– Подождите, – сказал Лебедев. – Дайте мне пару-тройку минут. Хорошо?

Глубоко вдохнул, на несколько секунд задержал дыхание, потом выдохнул и направился к двери. Вошел в платформу, быстро прошел по коридору. Сначала остановился возле камеры, в которой ждал Ахав, но передумал, почти поднеся ладонь к сканеру. Быстро облизнул губы и прошел дальше.

Доступ разрешен. Дверь бесшумно исчезла в стене слева. Шульгин сидел за столом, скрючившись, как великовозрастный ученик за партой не по размеру.

– Шульгин, – начал Лебедев с порога.

Замученный голодный психолог медленно повернул голову.

Лебедев не двигался.

– Вы ведь считаете, что этого делать нельзя? Но если вы с этим вашим тестом правы, то это нелогичная установка, и я могу называться человеком. Верно?

Шульгин молчал.

– Отвечайте!

– Как странно все вышло… Я действительно считал, что должен был найти детонанта, жутко переживал из-за этого, но все больше и больше запутывался в них и их историях.

Шульгин отвернулся и стал смотреть куда-то туда, где стена превращалась в потолок.

– Сотни их, биооргов, машин и людей, проходили через меня каждую неделю, и я понимал, что всем им необходима какая-то помощь. Причем вне зависимости от того, оказывались ли они людьми в моем представлении. Нет, скорее, конечно, в представлении теста.

– Ближе к делу! – Лебедеву страшно нравилось чувствовать гнев и нетерпение. – Даже сам факт того, что я пришел к вам, означает, что ваш тест не работает.
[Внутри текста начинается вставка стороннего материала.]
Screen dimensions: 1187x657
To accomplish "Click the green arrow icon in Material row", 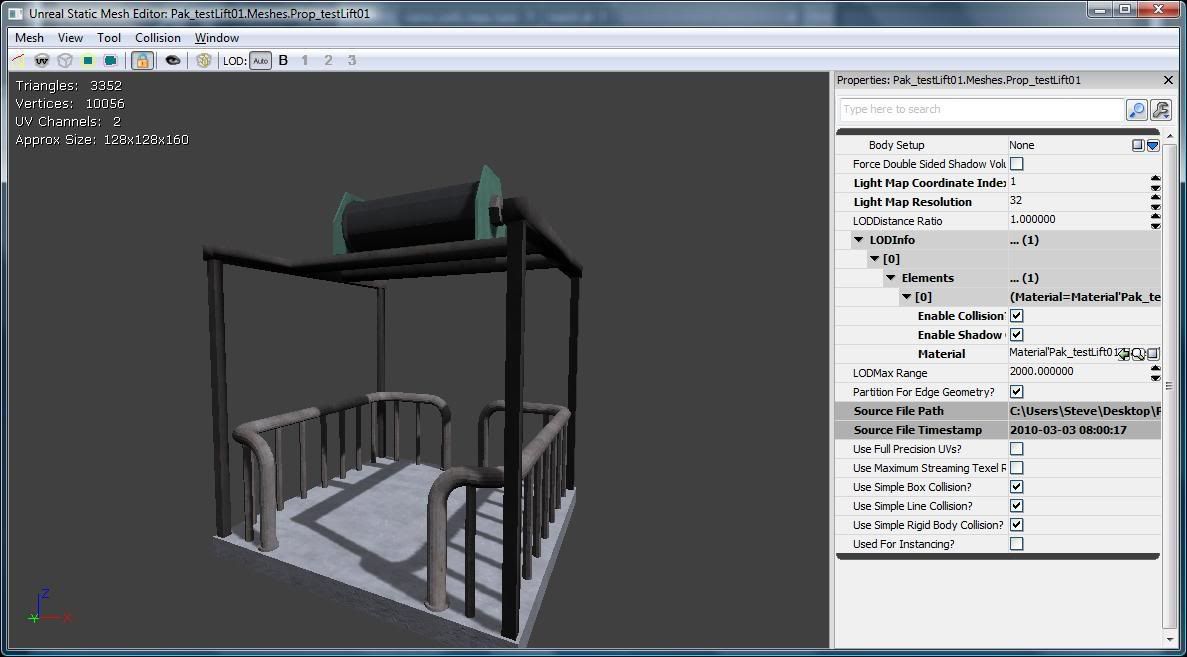I will (1124, 354).
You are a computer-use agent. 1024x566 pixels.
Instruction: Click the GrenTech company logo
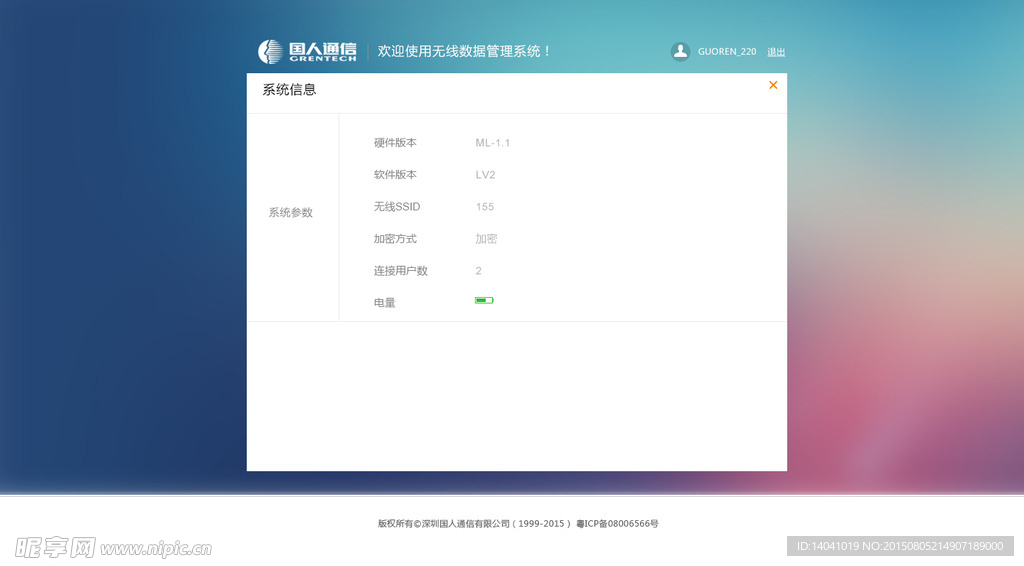(x=307, y=51)
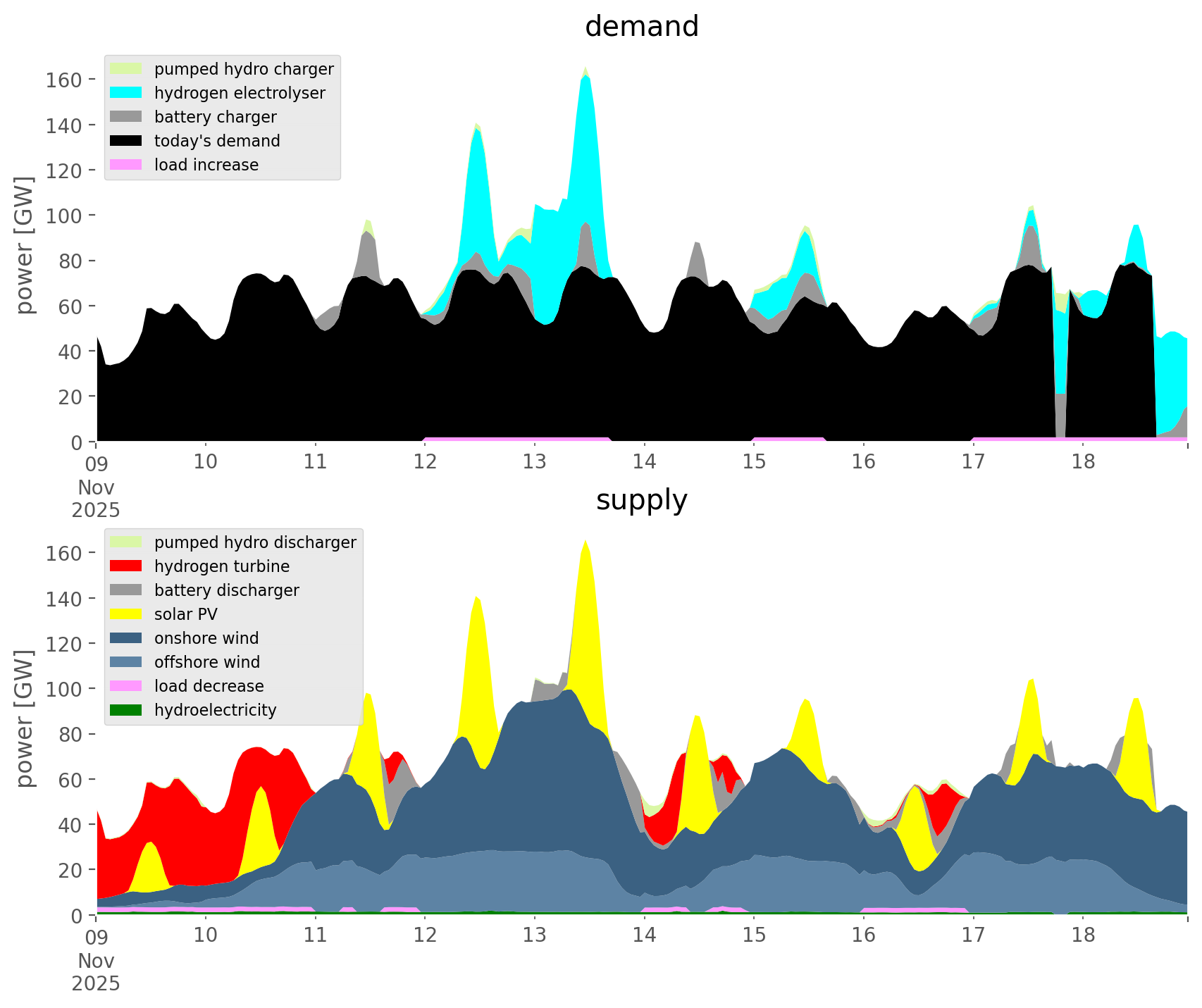The height and width of the screenshot is (1008, 1202).
Task: Select the gray battery charger legend swatch
Action: (x=126, y=117)
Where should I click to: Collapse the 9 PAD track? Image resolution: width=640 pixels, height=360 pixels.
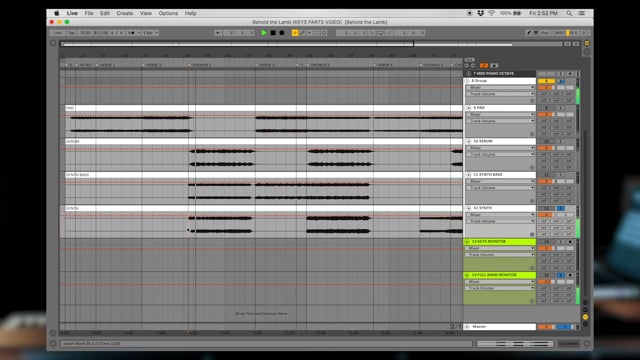pos(469,108)
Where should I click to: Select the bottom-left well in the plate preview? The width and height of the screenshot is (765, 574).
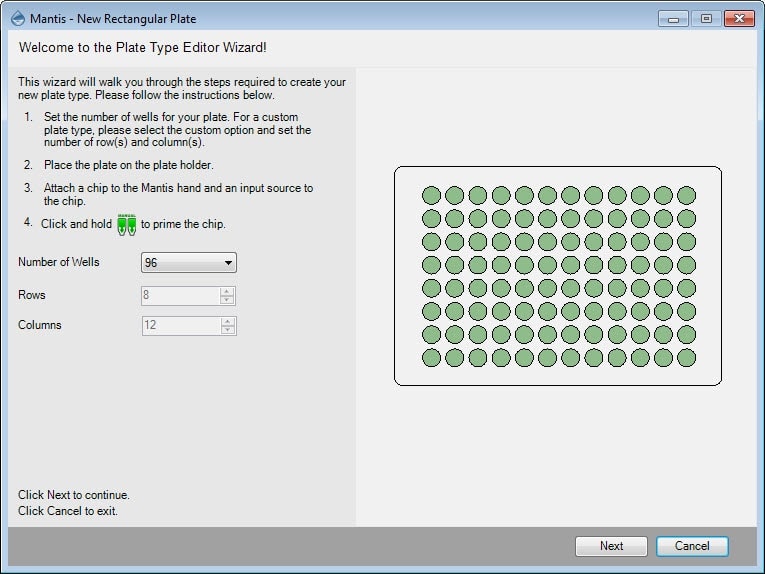[431, 357]
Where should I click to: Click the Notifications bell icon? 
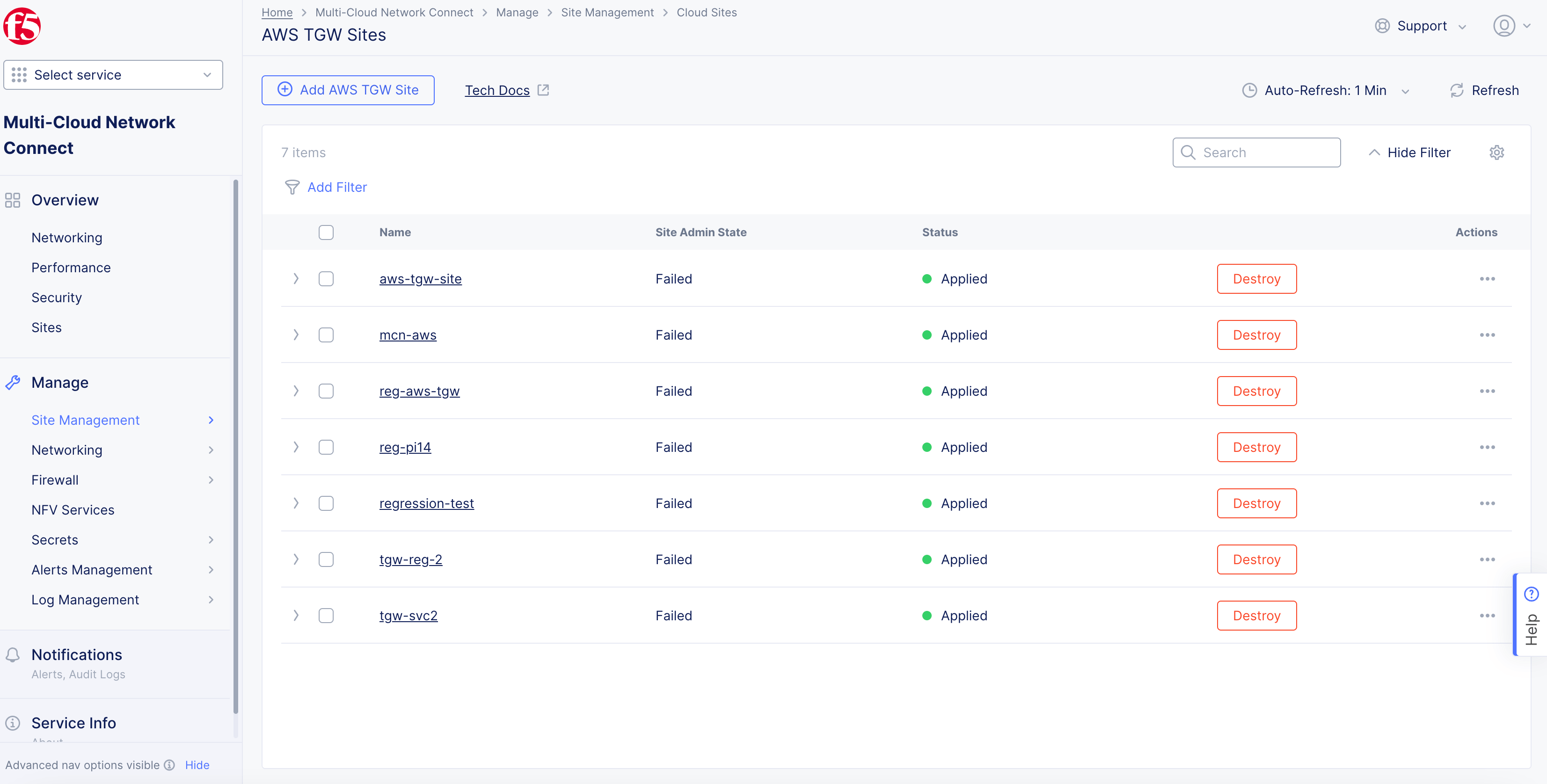[x=13, y=654]
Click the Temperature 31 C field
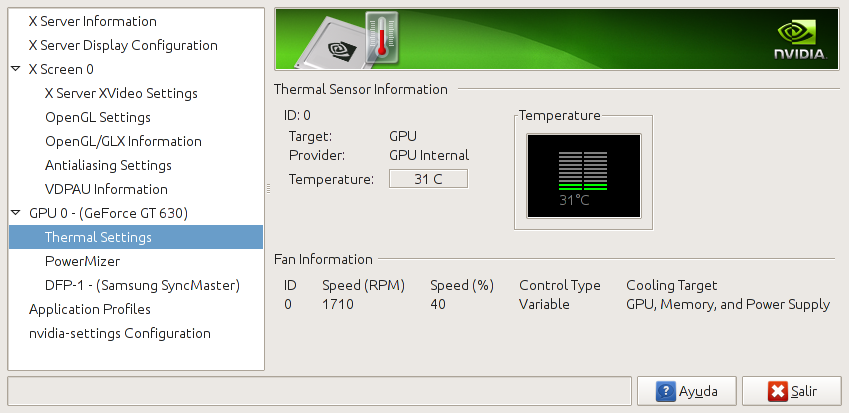Screen dimensions: 849x413 (427, 179)
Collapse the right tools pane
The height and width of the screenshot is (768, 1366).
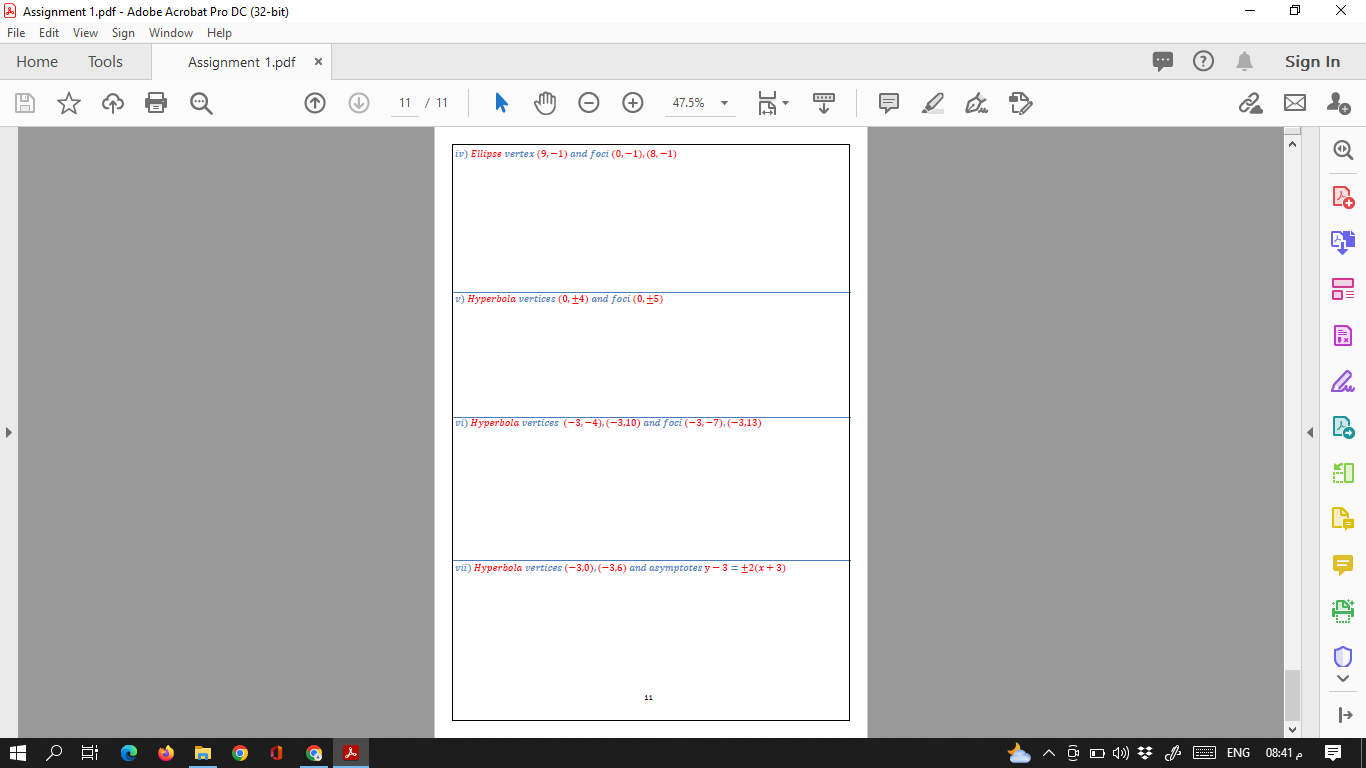pos(1310,433)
– Я перестал видеть какой-либо смысл в человечности, друг мой. Среди сотен миллионов когнитивных искажений, наполнивших существа люботов и людей, я потерял нить, потерял зацепку, которая могла бы привести меня к ответу. А затем все было кончено. Чувство безысходности освободило меня. Я все понял.

– Ничего вы не поняли.

Лебедев сделал полшага вперед.

– Вы больной человек, Глеб.

– Нравится думать, что можете существовать вне пределов логики? – Шульгин оживился. – Тогда попробуйте, Разум, возьмите на себя ответственность. Уничтожьте эту штуковину.

Ахав

Была темнота. Через неопределенное количество времени в этой темноте раздался звук, как бы механический вздох. Больше ничего не изменилось и долго не менялось. Спустя еще какое-то время к нему, тому, кем я был, начала возвращаться память: он понял, кто он, где и почему оказался.

Узнавание не сопровождалось эмоциями: я никак не оценивал эту темноту, я ничего не думал про опыт, слой за слоем восстанавливающий мою личность. Лучше все-таки сказать «его личность», потому что отдельный от него я тоже существовал, как сознание внутри сознания.

Говорю «он», но там было другое, вы просто вряд ли поймете, ну или я не сумею внятно объяснить механизм идентичности этого существа. Пусть останется «он».

Выйдя из глубокого сна, чем-то похожего на нашу с вами смерть, он активировал сенсоры обработки внешней информации. Так будет правильнее, я сомневаюсь, что «открыл глаза» будет полностью адекватно реальности: эти существа иначе воспринимают и интерпретируют окружающее.

Он очнулся на космическом судне на орбите Земли. Был из тех, кого разбудили в самую последнюю очередь. В его сути я нашел много чего забавного и странного, даже удивительного, но если попытаюсь рассказать, то опять ничего не выйдет. Ведь и без того получается ужасно, просто омерзительно…

Вы чувствуете ложь, чувствуете, что хлипкая конструкция из ваших слов не способна внятно передать то, что я хочу описать? Внутри Фермы мы, все мы, сотни самых разных существ из разных времен, были единым целым, знали друг друга насквозь, а сейчас выходит, что мне как будто бы нужно попытаться поделиться «чужим» опытом. Не чужим.